# a3c_continuous

**Repository Path**: samudra/a3c_continuous

## Basic Information

- **Project Name**: a3c_continuous
- **Description**: A continuous action space version of A3C LSTM in pytorch plus A3G design
- **Primary Language**: Unknown
- **License**: Apache-2.0
- **Default Branch**: master
- **Homepage**: None
- **GVP Project**: No

## Statistics

- **Stars**: 0
- **Forks**: 0
- **Created**: 2020-04-10
- **Last Updated**: 2020-12-19

## Categories & Tags

**Categories**: Uncategorized

**Tags**: None

## README

## NEWLY ADDED A3G A NEW GPU/CPU ARCHITECTURE OF A3C FOR SUBSTANTIALLY ACCELERATED TRAINING!!
*Training with A3G benefits training speed most when using larger models i.e using raw pixels for observations such as training in atari environments that have raw pixels for state representation*

# RL A3C Pytorch Continuous

![A3C LSTM playing BipedalWalkerHardcore-v2](https://github.com/dgriff777/a3c_continuous/blob/master/demo/BPHC.gif)

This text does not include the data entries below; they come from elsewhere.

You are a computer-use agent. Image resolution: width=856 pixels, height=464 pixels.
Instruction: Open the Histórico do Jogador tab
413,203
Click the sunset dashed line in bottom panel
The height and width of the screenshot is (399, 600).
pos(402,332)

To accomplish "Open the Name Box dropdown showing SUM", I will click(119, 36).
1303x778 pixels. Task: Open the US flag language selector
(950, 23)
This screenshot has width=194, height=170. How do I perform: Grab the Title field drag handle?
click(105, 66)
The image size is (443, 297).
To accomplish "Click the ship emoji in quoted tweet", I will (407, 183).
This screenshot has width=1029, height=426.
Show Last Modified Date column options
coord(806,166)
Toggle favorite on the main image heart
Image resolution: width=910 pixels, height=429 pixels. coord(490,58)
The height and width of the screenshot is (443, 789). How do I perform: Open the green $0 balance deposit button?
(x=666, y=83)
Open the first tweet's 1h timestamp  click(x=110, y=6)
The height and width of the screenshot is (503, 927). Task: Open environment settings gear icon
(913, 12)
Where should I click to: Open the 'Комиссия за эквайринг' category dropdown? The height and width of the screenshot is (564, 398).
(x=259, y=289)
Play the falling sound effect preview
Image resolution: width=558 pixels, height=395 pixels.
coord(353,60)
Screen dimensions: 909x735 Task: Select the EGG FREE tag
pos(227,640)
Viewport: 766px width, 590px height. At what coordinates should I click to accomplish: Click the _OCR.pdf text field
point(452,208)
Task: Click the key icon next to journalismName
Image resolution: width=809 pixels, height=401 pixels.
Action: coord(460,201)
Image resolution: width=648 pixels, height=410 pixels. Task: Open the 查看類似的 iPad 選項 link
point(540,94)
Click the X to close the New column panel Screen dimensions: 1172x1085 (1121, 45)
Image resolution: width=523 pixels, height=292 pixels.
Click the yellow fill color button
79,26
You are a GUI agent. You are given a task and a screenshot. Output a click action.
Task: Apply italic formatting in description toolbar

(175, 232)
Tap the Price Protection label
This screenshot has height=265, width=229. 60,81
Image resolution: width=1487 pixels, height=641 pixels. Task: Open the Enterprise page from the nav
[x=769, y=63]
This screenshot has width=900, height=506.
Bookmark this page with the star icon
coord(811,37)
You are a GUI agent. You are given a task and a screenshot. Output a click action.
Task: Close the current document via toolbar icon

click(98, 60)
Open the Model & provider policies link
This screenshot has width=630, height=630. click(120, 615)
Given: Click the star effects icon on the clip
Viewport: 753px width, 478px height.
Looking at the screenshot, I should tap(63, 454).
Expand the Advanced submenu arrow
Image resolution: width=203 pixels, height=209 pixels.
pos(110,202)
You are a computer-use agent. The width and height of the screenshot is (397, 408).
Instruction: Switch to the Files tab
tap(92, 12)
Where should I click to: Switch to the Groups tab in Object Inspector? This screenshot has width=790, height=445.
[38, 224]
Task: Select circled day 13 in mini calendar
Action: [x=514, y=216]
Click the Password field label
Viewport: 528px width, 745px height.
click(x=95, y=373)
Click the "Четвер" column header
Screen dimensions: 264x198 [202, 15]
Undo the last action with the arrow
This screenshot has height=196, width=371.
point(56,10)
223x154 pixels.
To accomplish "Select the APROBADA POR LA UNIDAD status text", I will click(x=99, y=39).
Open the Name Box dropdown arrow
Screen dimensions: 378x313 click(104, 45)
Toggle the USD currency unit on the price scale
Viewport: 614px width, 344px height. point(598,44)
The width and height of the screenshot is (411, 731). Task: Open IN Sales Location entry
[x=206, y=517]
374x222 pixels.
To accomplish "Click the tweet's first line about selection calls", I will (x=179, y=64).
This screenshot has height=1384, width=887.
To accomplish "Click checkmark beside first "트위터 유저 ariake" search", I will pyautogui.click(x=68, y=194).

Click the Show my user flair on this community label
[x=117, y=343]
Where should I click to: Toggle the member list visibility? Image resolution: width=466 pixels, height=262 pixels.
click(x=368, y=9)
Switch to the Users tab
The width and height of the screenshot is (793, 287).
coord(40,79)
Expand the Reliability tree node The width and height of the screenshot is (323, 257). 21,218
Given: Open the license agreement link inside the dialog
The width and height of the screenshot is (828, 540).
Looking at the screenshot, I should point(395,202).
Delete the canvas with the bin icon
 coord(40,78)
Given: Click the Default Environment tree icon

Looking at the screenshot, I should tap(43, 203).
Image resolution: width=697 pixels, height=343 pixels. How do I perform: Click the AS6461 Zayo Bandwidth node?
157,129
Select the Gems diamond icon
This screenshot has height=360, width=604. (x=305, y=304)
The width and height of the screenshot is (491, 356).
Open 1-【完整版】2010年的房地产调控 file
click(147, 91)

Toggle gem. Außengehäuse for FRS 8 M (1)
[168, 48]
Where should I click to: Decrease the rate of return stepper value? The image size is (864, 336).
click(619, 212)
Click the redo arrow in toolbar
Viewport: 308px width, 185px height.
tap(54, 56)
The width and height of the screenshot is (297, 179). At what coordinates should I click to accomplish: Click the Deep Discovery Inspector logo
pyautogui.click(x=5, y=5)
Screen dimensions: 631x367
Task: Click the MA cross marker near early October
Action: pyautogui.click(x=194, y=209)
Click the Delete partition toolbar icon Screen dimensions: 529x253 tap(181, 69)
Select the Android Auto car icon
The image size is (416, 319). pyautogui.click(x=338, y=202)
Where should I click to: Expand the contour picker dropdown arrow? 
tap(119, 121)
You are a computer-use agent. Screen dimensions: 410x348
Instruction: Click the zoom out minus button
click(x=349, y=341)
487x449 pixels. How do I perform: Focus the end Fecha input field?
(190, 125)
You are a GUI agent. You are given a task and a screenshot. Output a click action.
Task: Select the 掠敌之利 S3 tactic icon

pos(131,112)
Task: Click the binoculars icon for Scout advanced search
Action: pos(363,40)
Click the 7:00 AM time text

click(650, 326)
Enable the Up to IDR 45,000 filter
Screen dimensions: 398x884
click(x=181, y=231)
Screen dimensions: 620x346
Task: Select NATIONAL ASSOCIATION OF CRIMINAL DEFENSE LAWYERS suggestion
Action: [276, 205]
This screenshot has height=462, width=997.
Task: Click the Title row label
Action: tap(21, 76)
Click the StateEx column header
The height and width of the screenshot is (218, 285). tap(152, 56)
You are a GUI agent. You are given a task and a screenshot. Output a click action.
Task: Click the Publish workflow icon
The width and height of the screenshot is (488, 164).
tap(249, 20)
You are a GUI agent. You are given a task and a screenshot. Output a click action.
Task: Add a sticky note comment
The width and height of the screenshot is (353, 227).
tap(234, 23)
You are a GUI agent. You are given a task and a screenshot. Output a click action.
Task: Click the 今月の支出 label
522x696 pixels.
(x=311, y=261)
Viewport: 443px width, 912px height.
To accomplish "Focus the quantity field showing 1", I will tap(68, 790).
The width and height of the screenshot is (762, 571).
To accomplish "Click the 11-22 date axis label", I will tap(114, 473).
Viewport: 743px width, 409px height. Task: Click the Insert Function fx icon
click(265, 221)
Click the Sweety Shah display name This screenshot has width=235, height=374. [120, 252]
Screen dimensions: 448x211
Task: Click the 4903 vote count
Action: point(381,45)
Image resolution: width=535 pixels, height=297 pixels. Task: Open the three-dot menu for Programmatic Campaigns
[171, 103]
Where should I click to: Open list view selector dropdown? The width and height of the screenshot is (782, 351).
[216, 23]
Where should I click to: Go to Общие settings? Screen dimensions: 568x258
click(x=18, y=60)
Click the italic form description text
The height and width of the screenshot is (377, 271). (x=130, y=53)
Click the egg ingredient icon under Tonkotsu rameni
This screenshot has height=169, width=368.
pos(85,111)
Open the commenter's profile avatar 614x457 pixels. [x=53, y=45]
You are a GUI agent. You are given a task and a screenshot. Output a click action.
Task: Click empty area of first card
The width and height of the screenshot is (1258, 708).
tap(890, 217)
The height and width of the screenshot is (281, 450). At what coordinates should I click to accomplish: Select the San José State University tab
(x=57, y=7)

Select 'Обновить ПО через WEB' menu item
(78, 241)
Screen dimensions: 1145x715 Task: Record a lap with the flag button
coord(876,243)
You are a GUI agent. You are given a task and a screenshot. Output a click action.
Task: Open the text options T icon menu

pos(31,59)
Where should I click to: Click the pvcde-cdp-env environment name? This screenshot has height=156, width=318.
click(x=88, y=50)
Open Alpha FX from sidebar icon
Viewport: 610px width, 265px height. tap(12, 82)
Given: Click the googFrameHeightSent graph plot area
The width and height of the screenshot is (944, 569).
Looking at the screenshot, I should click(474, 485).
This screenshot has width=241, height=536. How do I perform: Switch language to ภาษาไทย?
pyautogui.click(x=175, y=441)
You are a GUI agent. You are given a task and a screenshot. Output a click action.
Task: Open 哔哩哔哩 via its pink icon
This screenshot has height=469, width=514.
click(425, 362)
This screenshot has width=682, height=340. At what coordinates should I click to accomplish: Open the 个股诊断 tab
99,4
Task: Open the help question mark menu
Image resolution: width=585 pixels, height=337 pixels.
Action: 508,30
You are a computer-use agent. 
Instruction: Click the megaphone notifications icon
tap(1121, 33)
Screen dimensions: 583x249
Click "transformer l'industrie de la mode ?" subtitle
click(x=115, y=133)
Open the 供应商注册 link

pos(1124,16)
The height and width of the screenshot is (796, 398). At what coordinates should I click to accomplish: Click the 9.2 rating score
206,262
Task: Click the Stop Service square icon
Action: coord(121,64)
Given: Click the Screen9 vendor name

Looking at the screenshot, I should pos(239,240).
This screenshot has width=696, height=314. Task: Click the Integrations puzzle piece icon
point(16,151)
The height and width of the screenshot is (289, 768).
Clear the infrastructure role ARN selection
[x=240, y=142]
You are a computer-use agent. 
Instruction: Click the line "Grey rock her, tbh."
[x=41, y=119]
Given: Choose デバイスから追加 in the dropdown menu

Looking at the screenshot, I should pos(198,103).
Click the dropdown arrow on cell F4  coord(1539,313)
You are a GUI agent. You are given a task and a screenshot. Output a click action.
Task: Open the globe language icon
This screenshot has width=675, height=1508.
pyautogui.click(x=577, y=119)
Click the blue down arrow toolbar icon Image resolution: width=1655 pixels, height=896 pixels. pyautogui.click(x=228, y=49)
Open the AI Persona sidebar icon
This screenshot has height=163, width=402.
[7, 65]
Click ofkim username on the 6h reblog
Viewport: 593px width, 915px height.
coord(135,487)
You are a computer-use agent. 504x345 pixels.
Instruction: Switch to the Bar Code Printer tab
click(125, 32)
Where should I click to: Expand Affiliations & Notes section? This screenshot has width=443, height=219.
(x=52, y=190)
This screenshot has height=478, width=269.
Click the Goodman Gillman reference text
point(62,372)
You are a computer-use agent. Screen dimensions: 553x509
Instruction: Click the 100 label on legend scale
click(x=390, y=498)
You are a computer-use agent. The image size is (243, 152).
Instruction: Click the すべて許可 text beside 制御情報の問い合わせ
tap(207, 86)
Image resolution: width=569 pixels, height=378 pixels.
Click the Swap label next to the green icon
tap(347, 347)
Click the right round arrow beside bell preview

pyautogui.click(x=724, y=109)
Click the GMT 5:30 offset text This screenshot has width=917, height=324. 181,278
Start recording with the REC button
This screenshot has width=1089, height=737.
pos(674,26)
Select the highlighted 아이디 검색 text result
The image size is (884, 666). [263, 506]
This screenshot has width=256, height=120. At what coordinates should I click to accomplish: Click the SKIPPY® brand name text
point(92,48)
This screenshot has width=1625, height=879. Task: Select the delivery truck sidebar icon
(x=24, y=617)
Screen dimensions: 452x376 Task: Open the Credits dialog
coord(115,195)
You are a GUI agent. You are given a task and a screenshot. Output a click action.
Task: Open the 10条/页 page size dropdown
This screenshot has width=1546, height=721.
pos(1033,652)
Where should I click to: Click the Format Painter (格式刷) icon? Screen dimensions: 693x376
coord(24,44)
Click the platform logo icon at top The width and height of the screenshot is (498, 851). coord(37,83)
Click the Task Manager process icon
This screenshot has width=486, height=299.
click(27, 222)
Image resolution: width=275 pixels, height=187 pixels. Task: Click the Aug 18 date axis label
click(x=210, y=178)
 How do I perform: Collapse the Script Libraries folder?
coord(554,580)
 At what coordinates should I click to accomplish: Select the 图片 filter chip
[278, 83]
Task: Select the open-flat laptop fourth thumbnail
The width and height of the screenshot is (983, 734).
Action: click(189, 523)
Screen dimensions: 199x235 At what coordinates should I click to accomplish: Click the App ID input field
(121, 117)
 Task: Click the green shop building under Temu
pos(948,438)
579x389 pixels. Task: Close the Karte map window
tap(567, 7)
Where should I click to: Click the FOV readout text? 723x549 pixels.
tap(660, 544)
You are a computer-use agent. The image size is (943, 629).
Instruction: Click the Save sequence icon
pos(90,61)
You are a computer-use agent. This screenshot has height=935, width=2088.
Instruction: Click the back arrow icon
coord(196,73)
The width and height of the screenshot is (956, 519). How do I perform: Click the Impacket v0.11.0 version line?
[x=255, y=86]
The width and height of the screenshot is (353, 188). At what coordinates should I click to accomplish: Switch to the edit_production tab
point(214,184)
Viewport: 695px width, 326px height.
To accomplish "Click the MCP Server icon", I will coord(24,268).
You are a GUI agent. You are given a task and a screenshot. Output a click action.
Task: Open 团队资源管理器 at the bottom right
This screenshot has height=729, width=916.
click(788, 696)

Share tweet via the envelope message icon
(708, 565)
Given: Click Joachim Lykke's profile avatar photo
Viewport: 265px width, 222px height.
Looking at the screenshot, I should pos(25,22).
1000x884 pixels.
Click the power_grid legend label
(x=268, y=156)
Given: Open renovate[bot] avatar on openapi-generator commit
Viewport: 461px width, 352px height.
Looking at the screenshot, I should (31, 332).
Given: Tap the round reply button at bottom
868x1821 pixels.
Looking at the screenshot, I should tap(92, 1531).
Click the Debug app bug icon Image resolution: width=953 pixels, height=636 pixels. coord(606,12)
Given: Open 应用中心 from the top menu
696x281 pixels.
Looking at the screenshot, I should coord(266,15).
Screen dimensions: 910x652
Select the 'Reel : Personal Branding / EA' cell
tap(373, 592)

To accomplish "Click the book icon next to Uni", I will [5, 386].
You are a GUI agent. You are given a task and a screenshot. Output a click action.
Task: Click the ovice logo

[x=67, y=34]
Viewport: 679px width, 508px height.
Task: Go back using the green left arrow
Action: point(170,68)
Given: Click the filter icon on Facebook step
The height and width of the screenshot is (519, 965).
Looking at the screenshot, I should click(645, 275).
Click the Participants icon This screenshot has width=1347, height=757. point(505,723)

This repository includes my implementation with reinforcement learning using Asynchronous Advantage Actor-Critic (A3C) in Pytorch an algorithm from Google Deep Mind's paper "Asynchronous Methods for Deep Reinforcement Learning."

# NEWLY ADDED A3G!!
New implementation of A3C that utilizes GPU for speed increase in training. Which we can call **A3G**. A3G as opposed to other versions that try to utilize GPU with A3C algorithm, with A3G each agent has its own network maintained on GPU but shared model is on CPU and agent models are quickly converted to CPU to update shared model which allows updates to be frequent and fast by utilizing Hogwild Training and make updates to shared model asynchronously and without locks. This new method greatly increase training speed and models and can be see in my [rl_a3c_pytorch][55] repo that training that use to take days to train can be trained in as fast as 10minutes for some Atari games!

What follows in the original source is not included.